One of the recurring themes of our technology times is doing more with less. With more content than ever before, more users consuming information and media over the internet, we’re running out of bandwidth. Think about it. When content was delivered synchronously over the air, in the old TV world, you could connect a million TV sets to one tower with no marginal cost to the next TV. The antenna could just consume the same live signal. But now, with the asynchronous consuming pattern of on demand video, on demand media, each download has to travel the network from the server to the client. The situations of slow networks still exist and will continue to until Internet is widely delivered over satellite. Low powered devices, far from network towers, will continue to have limited bandwidth to access their content. AMP HTML is one step to loading pages faster while consuming less data. HTTP2 is another step to add parallelism to connections. GZIP compression has been around for a while. Responsive images that are served scaled – not resized, are another effort to curb the size of files being transferred. Google is introducing another step in the right direction: WebP image format.
What’s WebP?
If you know image formats, PNG, JPG, WebP is going to be another format to store and display images on computers. WebP uses compression that is superior to its predecessors, and Google estimates that on average the same image will be 20% to 40% lighter in WebP format compared to JPEG. This is at similar image quality index.

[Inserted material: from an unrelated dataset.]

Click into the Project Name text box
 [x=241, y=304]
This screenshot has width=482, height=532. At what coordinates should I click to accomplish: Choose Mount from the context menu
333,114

How to take advantage of WebP?
If you’re running a website you might ask yourself, how to convert all your existing images to WebP format. While there will be tools to accomplish that, today one simple method is to use CloudFlare as a CDN. CloudFlare added a WebP setting that automatically converts your images to WebP format to the browsers that support the new standard. If a browser doesn’t support it CloudFlare will serve your native image, and if it does it will serve a WebP equivalent from its servers. Good move once again by CloudFlare.
Viewing and saving in WebP format
On Windows machines (including the latest Windows 10) you will need to install the codec in order to view WebP files. Otherwise the files may be stored in your folders, but the Explorer program won’t show them to you and you won’t be able to open them. You will also need your graphics program to be able to save in WebP format. If you use GIMP, the open source photo editor, download and install the WebP plugin for GIMP.
Benefits of WebP
There are two benefits to WebP. The first is a smaller footprint on disk drives. If images are 30% smaller it means a 1TB drive can hold 1/0.3=33% more images for the same capacity at the same image quality. The second benefit, and not the least, is that websites serving WebP images will become significantly faster to load on slow networks and devices.